# John Deere 1026R Limited forward power but will climb a tree in reverse



## Miles426 (8 mo ago)

Hi all!!! I just bought this machine and have just performed a full array of maintenance. New transmission filter, genuine JD Hygard, cleaned the pump screen, changed the oil and filter, both fuel filters, and greased it up. The reason for all the maintenance is that it definitely needed it and I thought it would solve the issue below.

The problem. When the unit has run for about 3-5 minutes I notice almost zero forward transmission power in high gear along with a strain in the forward pedal and a medium pitch hydraulic whine like the system is maxed out. This is on the flat ground.
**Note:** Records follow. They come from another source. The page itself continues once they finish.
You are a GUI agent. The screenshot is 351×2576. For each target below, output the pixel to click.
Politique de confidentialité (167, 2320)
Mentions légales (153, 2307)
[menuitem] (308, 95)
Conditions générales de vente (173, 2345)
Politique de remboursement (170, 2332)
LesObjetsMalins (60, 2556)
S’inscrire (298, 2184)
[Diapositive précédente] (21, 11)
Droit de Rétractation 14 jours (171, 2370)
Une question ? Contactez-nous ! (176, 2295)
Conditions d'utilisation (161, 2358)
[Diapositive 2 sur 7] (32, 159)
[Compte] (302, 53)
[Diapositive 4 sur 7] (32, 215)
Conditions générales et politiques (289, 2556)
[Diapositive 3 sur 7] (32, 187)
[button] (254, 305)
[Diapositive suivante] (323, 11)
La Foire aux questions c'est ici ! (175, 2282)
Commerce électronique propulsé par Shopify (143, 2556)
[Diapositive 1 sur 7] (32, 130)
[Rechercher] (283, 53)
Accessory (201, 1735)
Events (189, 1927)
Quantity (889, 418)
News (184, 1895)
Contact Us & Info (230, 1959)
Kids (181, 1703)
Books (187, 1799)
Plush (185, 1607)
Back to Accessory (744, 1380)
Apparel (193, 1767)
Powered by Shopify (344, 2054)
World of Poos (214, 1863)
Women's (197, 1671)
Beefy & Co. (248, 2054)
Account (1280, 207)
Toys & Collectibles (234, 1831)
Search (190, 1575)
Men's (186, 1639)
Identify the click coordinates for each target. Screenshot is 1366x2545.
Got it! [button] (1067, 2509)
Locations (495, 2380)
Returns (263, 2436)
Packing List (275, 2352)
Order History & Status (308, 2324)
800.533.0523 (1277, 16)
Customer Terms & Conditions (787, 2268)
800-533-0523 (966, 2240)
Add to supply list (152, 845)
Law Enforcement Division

On a slight incline the low gear will do the same. The reverse pedal is the exact opposite. I could climb a tree in reverse if the bark doesn't let go.

I've purchased the JD 1026 tech manual. What adjustments am I looking for or what part needs to be fixed

Thanks


----------



## BigT (Sep 15, 2014)

Hi Miles, welcome to the forum.

You need to adjust the hydrostat foot control pedal.


----------



## Miles426 (8 mo ago)

BigT said:


> Hi Miles, welcome to the forum.
> 
> You need to adjust the hydrostat foot control pedal.


Awesome! I will do that right away! Thank you


----------